Yesssss! This looks brilliant! Did you do the custom wood bits yourself? Impressive!


----------



## byjoshuawilliams (Nov 25, 2020)

_HH_ said:


> Yesssss! This looks brilliant! Did you do the custom wood bits yourself? Impressive!


 Cheers! The ones you can see are all bought, I'm trying to source blanks for the extras mentioned.


----------



## _HH_ (Oct 10, 2018)

It looks great - keep us updated if you add any more bits!


----------



## Zatogato (Feb 27, 2021)

Love this! So similar to the idea that I've got for my build. I'm looking at getting a walnut funnel from here https://www.etsy.com/uk/shop/EdekoDesign

Also have the same steam knob, tamper and a different (but also walnut) pf handle! I'm too early on in what I'm doing to concentrate on aesthetics but I'll get to that at the end. I vote for a walnut face plate to surround the pressure gauge and PID display (to make a kind of walnut dashboard facade like you see in vintage cars) and a walnut cap for the dimmer knob just to pimp your GC that extra bit!

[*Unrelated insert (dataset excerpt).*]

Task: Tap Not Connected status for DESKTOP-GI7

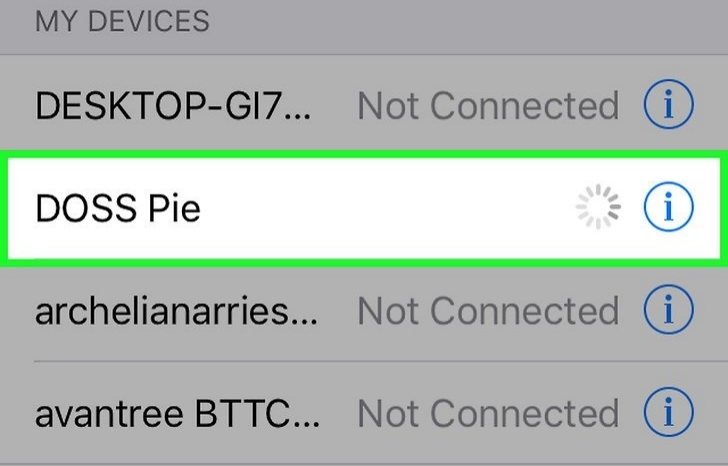Action: [x=488, y=106]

My BoostBox kit arrives tomorrow and I'm super excited to get going with it.


----------



## Rincewind (Aug 25, 2020)

@Zatogato Is that yours ?


----------



## Zatogato (Feb 27, 2021)

Rincewind said:


> @Zatogato Is that yours ?


 I wish, just an example of what the walnut facade idea made me think of 🤣


----------



## Rincewind (Aug 25, 2020)

Ahhh i see...one of mine has a Walnut dash...i have that same indicator switch as well (chrome one in the middle)...the above (Morgan i think) looks to be a mixture of new/old technology....gorgeous 😍


----------